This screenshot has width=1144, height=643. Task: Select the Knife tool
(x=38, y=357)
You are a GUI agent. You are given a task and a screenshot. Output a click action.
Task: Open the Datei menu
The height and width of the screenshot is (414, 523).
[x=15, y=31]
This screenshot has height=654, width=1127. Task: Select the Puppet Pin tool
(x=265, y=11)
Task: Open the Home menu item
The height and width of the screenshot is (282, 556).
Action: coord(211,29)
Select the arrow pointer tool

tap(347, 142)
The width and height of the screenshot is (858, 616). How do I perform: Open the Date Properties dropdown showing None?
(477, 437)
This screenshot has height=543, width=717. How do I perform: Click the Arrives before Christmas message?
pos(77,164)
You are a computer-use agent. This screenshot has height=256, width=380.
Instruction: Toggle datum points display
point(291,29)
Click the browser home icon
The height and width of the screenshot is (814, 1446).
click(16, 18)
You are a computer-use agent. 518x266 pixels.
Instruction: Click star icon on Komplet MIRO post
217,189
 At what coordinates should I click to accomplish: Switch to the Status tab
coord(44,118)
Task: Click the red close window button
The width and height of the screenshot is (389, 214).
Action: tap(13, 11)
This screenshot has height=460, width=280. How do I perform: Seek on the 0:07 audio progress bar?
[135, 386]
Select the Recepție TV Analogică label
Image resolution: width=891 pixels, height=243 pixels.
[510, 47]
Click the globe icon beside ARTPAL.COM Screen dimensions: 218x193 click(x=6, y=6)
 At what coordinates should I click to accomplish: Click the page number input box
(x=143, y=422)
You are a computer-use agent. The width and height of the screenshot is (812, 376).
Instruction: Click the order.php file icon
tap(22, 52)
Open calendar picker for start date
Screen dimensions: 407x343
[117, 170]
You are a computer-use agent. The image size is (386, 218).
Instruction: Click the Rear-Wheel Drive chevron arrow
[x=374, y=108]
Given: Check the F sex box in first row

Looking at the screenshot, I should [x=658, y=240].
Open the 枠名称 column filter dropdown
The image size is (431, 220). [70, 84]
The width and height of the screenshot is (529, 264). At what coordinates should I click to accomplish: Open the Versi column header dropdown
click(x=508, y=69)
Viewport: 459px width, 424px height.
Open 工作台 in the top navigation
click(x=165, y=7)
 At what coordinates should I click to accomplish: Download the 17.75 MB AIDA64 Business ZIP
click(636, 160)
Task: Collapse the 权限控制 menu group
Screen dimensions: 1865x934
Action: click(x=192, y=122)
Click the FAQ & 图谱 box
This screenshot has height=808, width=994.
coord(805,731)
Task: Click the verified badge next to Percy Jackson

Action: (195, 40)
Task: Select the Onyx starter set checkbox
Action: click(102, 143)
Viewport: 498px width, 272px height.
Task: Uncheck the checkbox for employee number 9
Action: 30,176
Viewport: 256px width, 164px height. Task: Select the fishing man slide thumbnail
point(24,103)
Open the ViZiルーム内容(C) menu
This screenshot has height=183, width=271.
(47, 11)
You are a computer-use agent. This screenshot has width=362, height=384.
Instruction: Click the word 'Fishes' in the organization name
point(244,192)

+ + + + + + +

▶ **EXERCISE DIRECTIONS**: The full listing above should be restated word for word.

▶ **RESULT OF THIS EXERCISE**:
This screenshot has width=1144, height=643. Task: Select the Knife tool
(x=38, y=357)
You are a GUI agent. You are given a task and a screenshot. Output a click action.
Task: Open the Datei menu
The height and width of the screenshot is (414, 523).
[x=15, y=31]
This screenshot has height=654, width=1127. Task: Select the Puppet Pin tool
(x=265, y=11)
Task: Open the Home menu item
The height and width of the screenshot is (282, 556).
Action: coord(211,29)
Select the arrow pointer tool

tap(347, 142)
The width and height of the screenshot is (858, 616). How do I perform: Open the Date Properties dropdown showing None?
(477, 437)
This screenshot has height=543, width=717. How do I perform: Click the Arrives before Christmas message?
pos(77,164)
You are a computer-use agent. This screenshot has height=256, width=380.
Instruction: Toggle datum points display
point(291,29)
Click the browser home icon
The height and width of the screenshot is (814, 1446).
click(16, 18)
You are a computer-use agent. 518x266 pixels.
Instruction: Click star icon on Komplet MIRO post
217,189
 At what coordinates should I click to accomplish: Switch to the Status tab
coord(44,118)
Task: Click the red close window button
The width and height of the screenshot is (389, 214).
Action: tap(13, 11)
This screenshot has height=460, width=280. How do I perform: Seek on the 0:07 audio progress bar?
[135, 386]
Select the Recepție TV Analogică label
Image resolution: width=891 pixels, height=243 pixels.
[510, 47]
Click the globe icon beside ARTPAL.COM Screen dimensions: 218x193 click(x=6, y=6)
 At what coordinates should I click to accomplish: Click the page number input box
(x=143, y=422)
You are a computer-use agent. The width and height of the screenshot is (812, 376).
Instruction: Click the order.php file icon
tap(22, 52)
Open calendar picker for start date
Screen dimensions: 407x343
[117, 170]
You are a computer-use agent. The image size is (386, 218).
Instruction: Click the Rear-Wheel Drive chevron arrow
[x=374, y=108]
Given: Check the F sex box in first row

Looking at the screenshot, I should [x=658, y=240].
Open the 枠名称 column filter dropdown
The image size is (431, 220). [70, 84]
The width and height of the screenshot is (529, 264). At what coordinates should I click to accomplish: Open the Versi column header dropdown
click(x=508, y=69)
Viewport: 459px width, 424px height.
Open 工作台 in the top navigation
click(x=165, y=7)
 At what coordinates should I click to accomplish: Download the 17.75 MB AIDA64 Business ZIP
click(636, 160)
Task: Collapse the 权限控制 menu group
Screen dimensions: 1865x934
Action: click(x=192, y=122)
Click the FAQ & 图谱 box
This screenshot has height=808, width=994.
coord(805,731)
Task: Click the verified badge next to Percy Jackson

Action: (195, 40)
Task: Select the Onyx starter set checkbox
Action: click(102, 143)
Viewport: 498px width, 272px height.
Task: Uncheck the checkbox for employee number 9
Action: 30,176
Viewport: 256px width, 164px height. Task: Select the fishing man slide thumbnail
point(24,103)
Open the ViZiルーム内容(C) menu
This screenshot has height=183, width=271.
(47, 11)
You are a computer-use agent. This screenshot has width=362, height=384.
Instruction: Click the word 'Fishes' in the organization name
point(244,192)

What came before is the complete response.